Yani dan Peti kompak menyumpal mulut Butet dengan pisang ditangan mereka, “Yang nggak diajak jangan nimbrung!” Kesal Kedunya, Anne tiba – tiba menyahuti mereka bertiga, “Not Gedhang or Gadang, also not Pisang, but it is banana!” Balas Anne tersenyum puas.

Yani tertawa pingkal, “Anne, you want to know how in my area bananas are called gedhang?" Tanya Yani, Anne menanggukan kepalanya dengan semangat, diikuti dengan Butet juga Peti.

there is a story about a platoon who was grateful to find a banana garden because it had not eaten for days during the Diponegoro War in Eastern Indonesia. They then shouted "God dank" which means 'thank God' because they were happy that they had got food. eh, the locals had a wrong perception, and thought that the banana was gedhang.[10] Jelas Yani.

“Tapi tetap saja ini namanya pisang kawan!” Ujar Butet.

“Benar, pisang ini namanya!” Dukung Peti.

“Ini Gedhang” Ujar Yani.

“No guys, it’s banana’s” Timpal Anne.

“Pisang!”

“Gedhang”

“Banana!”

Masing – masing dari mereka tidak ada yang mau mengalah, cinta mereka tentang tanah luhur mereka adalah darah mereka, dimanapun kita, kemanapun kita, tanah leluhur adalah aset bangsa, budaya yang dijaga segenap jiwa raga, oleh karena itu, cinta nusantara adalah cinta mereka.


[1] Kalo orang datang itu disuruh duduklah, dikasih minum, bukan disuruh suruh.

[2] Ayolah kawan, mengapa kalian terus menggunakan bahasa yang sulit?

[3] Indonesia adalah negeri yang unik, memiliki banyak Bahasa yang indah, semakin kamu tidak mengerti semakin kamu mencintai negeri itu.

 

[4] Dari mana kalian mendapatkan pisang?

[5] Peti, mau kenama? Nggak mau makan pisang?

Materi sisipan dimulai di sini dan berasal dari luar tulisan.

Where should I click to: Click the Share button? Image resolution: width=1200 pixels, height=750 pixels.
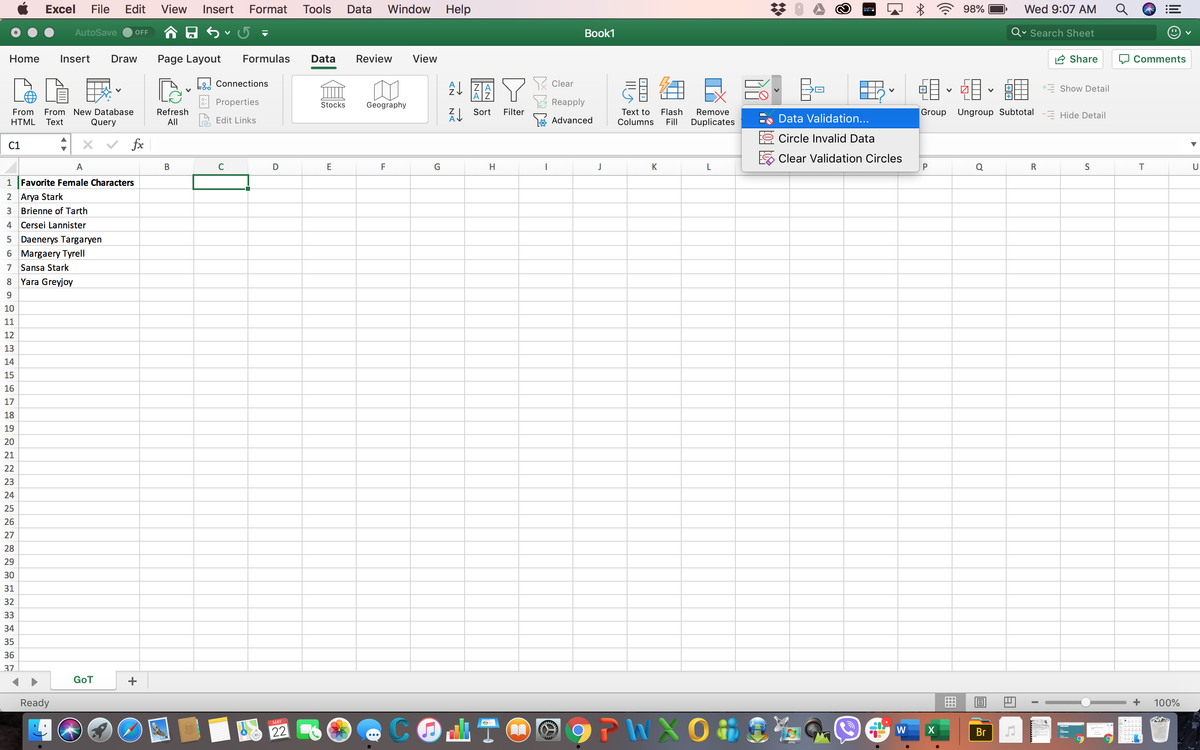[1076, 58]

[6] Sejak kapan gadang jadi makanan? Gadang di bukit tinggi, bagiamana caranya kesini?

[7] Jam Gadang? Apa itu Jam Gadang?

[8] Gadang bukan Gadahang, salah satu ikon tempatku lahir

[9] Siapa yang ngomongin jam gadang? Aku nawarin kamu mau makan pisang nggak?

[10] ada cerita tentang sebuah peleton yang bersyukur menemukan kebun pisang karena sudah tidak makan berhari-hari dalam Perang Diponegoro di Indonesia Timur. Mereka lalu berseru “God dank” yang berarti ‘terimakasih Tuhan’ karena senang mereka telah mendapatkan makanan. eh, malah salah presepsi oleh penduduk sekitar, dan mengira pisang itu adalah gedhang.